Disabled people's lives will be at risk if Assisted Dying is legalised. This is the warning from Not Dead Yet UK, a campaigning network of disabled people being launched at the House of Lords on Friday 12 May. The group aims to raise awareness of disabled people's opposition to Lord Joffe's Bill on Assisted Dying for the Terminally Ill.

"Not in our name" says Jane Campbell, convenor of Not Dead Yet UK (NDY UK), pointing out that not a single disabled people's organisation, national or local, has come out in support of this Bill.

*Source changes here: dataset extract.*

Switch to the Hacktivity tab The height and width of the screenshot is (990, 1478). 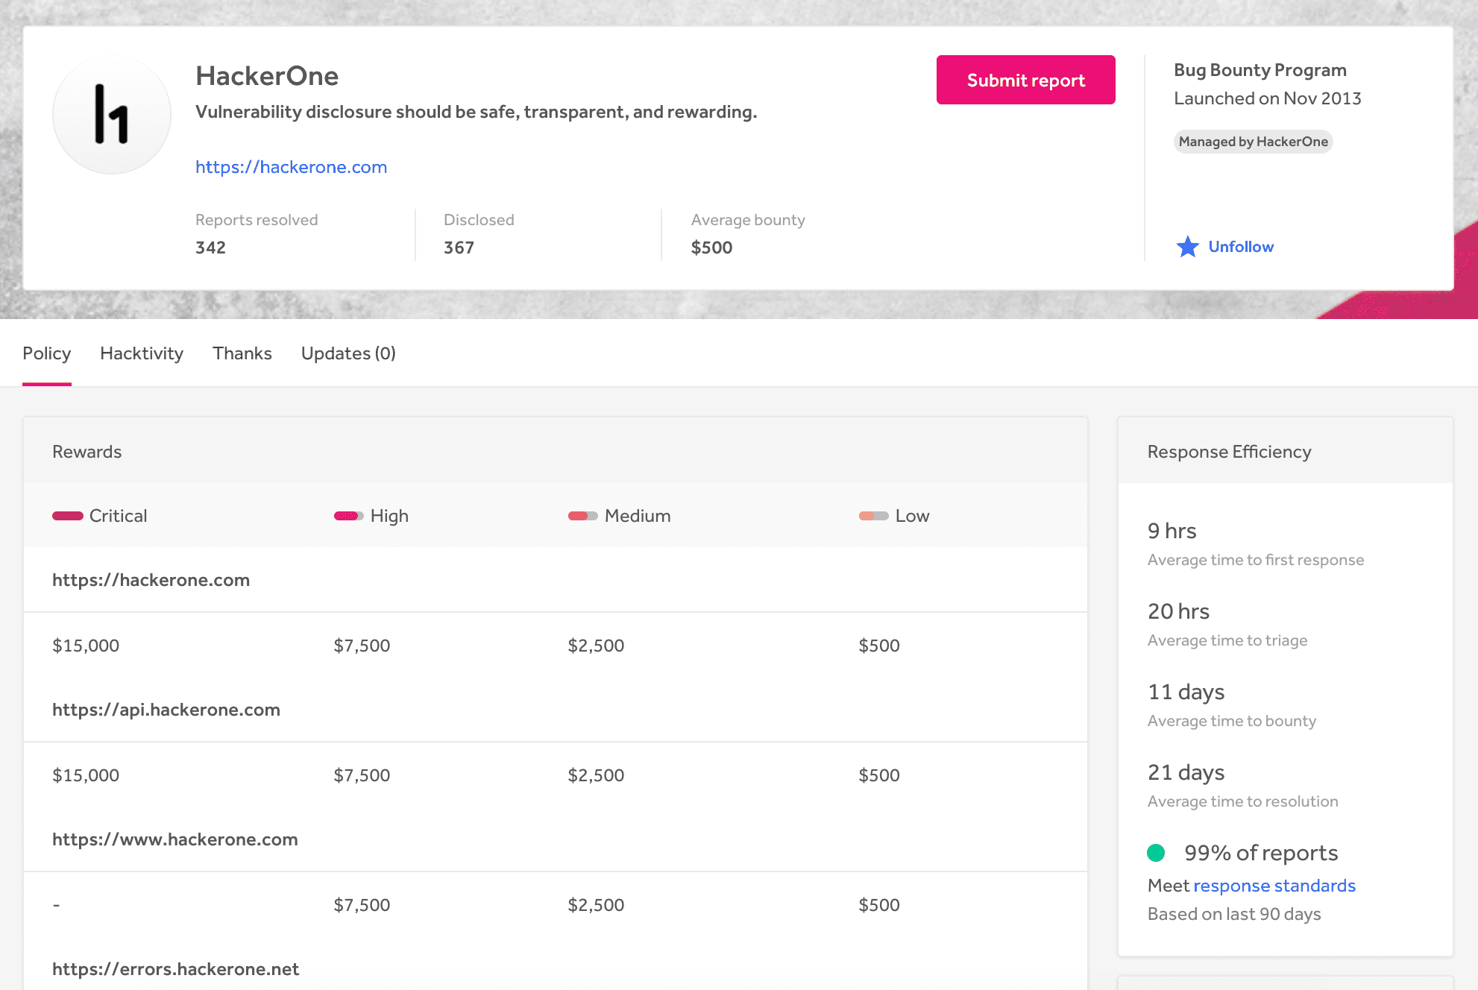pos(142,353)

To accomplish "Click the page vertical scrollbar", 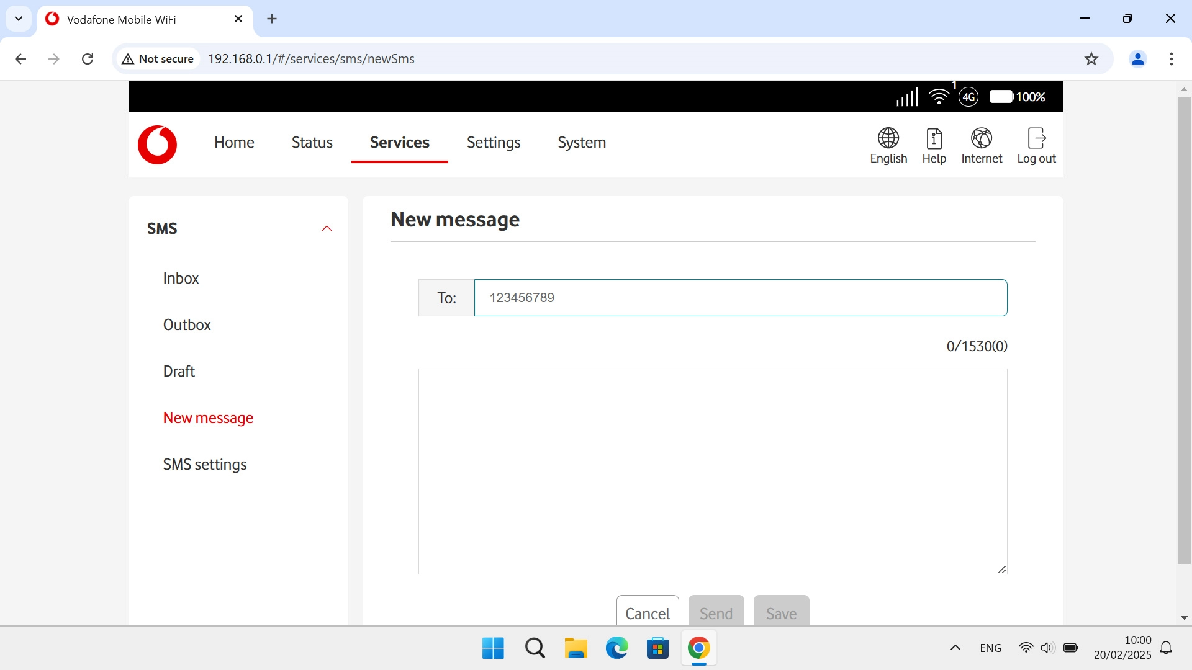I will [1184, 329].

Members of NDY UK, some of whom have terminal illnesses will be explaining their fears to the media and the peers on Friday, 12th May 2006 between 10am - 11:30am in Committee Room 4, the House of Lords. The meeting will be hosted by Baroness Finlay of Llandaff and Co-Chaired by Lord Carter of Devizes.

Baroness Finlay adds "This Bill is a parliamentary distraction from the real priorities of providing quality health and social care. We should be refocusing efforts to enhance the worth of every person's life, relieving their despair and not ending their lives. In the United Kingdom we have led the world in palliative care, but if this Bill proceeds we will give the message that death is the more appropriate solution to people suffering."

Until now debate on this issue has been left to the medical profession, religious groups and the courts. But what about the people the Bill is supposed to help?

Jane Campbell, speaking on behalf of NDY UK, said, "We oppose Lord Joffe's Assisted Dying for the Terminally Ill Bill because it is damaging and dangerous to terminally ill and disabled people. By singling us out for legalised killing it feeds the myth that our lives are not worth living. If assisted dying is legalised it will create pressure, particularly on those who are newly disabled, to end their lives." She continued, "If they really want to help us, Lord Joffe and other people of influence, should turn their attention to campaigning for proper health and social care support, so we can live our lives with dignity."

More information on Not Dead Yet UK is available on their website: www.livingwithdignity.info

Notes to Editors:

  1. Not Dead Yet UK is a campaigning network of disabled people founded in 2006 to oppose legislation on assisted dying for disabled and terminally ill people.
  2. NDY UK is an international ally to Not Dead Yet, USA www.notdeadyet.org
  3. Not Dead Yet UK promotes equality for disabled people in a secular context; it is not faith centred or allied to any organised religion. Its supporters come from all sections of the community. Its guiding principles are to value the lives of disabled people and oppose Assisted Dying.
  4. Photo-opportunity: After the above meeting, Not Dead Yet UK will partner Care Not Killing in delivering a petition to 10 Downing Street.